Dutch officials announced the June 3 depopulation order as a preventive measure to protect animal and public health from the virus, which sequence analysis and phylogenetic mapping suggest may have been passed from an infected mink to two farm workers.
Fur farmers will be reimbursed, the government said.
The SARS-CoV-2 outbreak was first reported at two mink farms in late April with roughly 12,000 and 7,500 animals, after some of the animals showed signs of respiratory disease.
By month’s end, 2.4% of the minks had died on one farm and 1.2% on the other, according to a Dutch report published online May 18.

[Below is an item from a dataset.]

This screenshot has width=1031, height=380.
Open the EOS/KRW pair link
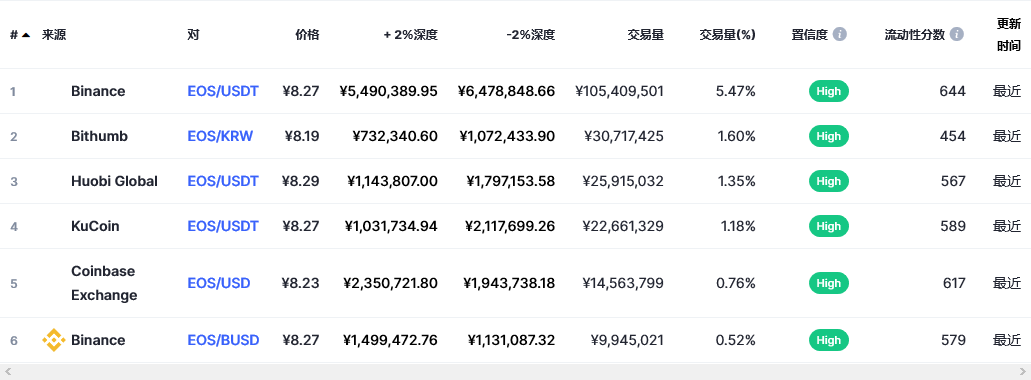point(220,136)
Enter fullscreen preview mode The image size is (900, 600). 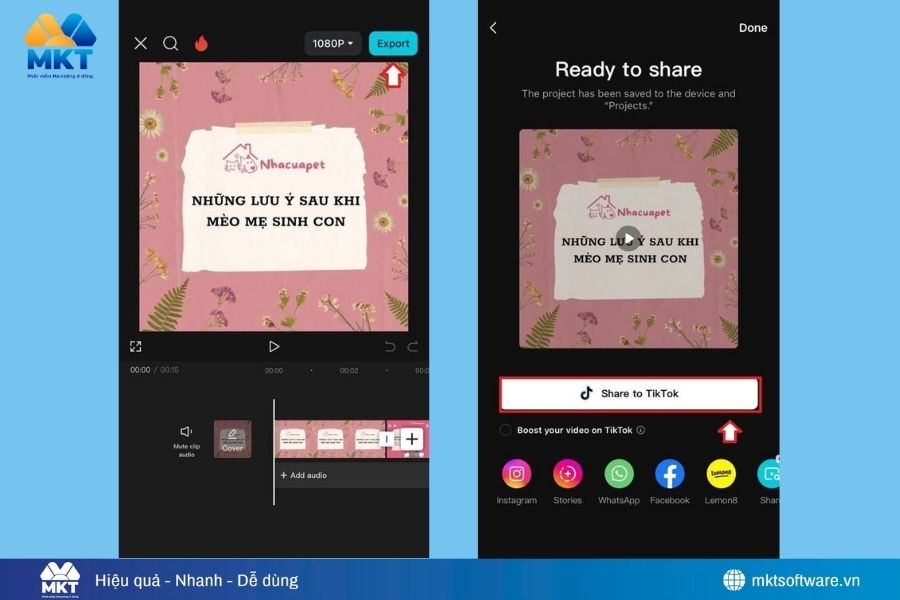point(136,345)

Several animal caretakers at each farm had developed symptoms consistent with COVID-19. It is believed that these caretakers transmitted the virus to the minks originally.
“Sequence analyses of mink-derived viruses imply the role of SARS-CoV-2-positive humans as a probable source of the initial infection, point at transmission between mink, and reveal possible exposure of workers to virus excreted by mink in the environment,” the report said.
Researchers are also looking at the virus in cats on the farms. It is not yet known what role, if any, the cats play in transmission of the virus, and additional studies are ongoing.
The United States is home to approximately 275 mink farms, according to Fur Commission USA, a trade organization representing the roughly $300 million industry.
The commission did not respond to a request for comment about the biosecurity protocols at U.S. fur farms.